Everything was filtered, and the filter papers scraped clean and then burned to give up any remaining silver stuck to them - unfortunately, my filter papers were not ash free, so I collected more ash than silver.
Next step, once I had the silver chloride, was to convert it to silver oxide with a strong solution of sodium hydroxide (NaOH), the colour changes from white to dark grey / black as the silver oxide forms. I used about 30g of NaOH (probably a great excess) in 100ml of water. The solution heats up as the NaOH dissolves and reacts with the silver chloride, care must be taken that it doesn’t boil and throw corrosive solution around - add the hydroxide slowly with good stirring.
Once all the white silver chloride has been converted, I stirred for another 5 minutes then added small spoonfuls of table sugar to the solution, this reduces the silver oxide to silver metal. I didn’t keep a good record of how much sugar I added, but it was less than 100g - any excess will be washed away.
Once again, the solution was filtered, and the solid silver mass collected on the filter papers. The solution was allowed to drain away - it should only contain negligible amounts of silver, if any at the point. The filters and filtrate were dried in an oven at 120 Celsius, before being mixed with about 5g of borax and 2g of sodium carbonate to act as fluxes.

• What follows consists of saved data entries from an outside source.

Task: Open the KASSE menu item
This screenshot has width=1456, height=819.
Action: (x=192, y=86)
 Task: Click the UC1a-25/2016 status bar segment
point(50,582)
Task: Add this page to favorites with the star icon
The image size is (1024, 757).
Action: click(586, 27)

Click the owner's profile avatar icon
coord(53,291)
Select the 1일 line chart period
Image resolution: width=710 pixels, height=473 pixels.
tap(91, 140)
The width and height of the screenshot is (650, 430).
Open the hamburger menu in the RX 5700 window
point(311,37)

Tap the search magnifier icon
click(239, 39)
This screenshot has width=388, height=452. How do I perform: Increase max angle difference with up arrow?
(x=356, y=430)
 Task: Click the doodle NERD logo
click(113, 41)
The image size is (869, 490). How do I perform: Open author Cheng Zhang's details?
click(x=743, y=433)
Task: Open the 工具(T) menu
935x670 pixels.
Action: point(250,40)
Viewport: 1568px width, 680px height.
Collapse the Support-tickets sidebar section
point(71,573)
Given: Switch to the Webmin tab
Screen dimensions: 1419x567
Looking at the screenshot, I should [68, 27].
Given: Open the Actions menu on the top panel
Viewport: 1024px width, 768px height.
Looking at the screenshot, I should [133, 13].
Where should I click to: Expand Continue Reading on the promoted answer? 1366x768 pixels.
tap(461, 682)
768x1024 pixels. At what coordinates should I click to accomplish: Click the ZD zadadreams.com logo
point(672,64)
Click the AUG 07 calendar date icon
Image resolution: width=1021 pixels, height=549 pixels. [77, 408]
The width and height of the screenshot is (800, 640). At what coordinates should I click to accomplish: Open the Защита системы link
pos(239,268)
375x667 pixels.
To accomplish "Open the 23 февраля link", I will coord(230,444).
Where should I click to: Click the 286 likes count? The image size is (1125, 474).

The mixture of silver and flux was heated with a propane torch until I started to coalesce into a bead of metal, unfortunately, the melting dish fractured with thermal shock, but by then I had a lump of metal I could heat separately to further coalesce it.
I couldn’t get enough heat from my torch to complete the melt, the silver down to a nice shiny button, but I got a nice chunk of silver I can either further refine or try to make into something.
This is definitely not a way to get rich, the current price of silver is about £0.57 per gram. I recovered about 3g of silver from 8 rolls of microfilm, at a cost to me of 8 hours of my time and about £10 in chemicals and gas. I really was just exploring the science. If you can get enough film for free and you have experience of the refining you might be able to turn a profit, but it’s a lot of work.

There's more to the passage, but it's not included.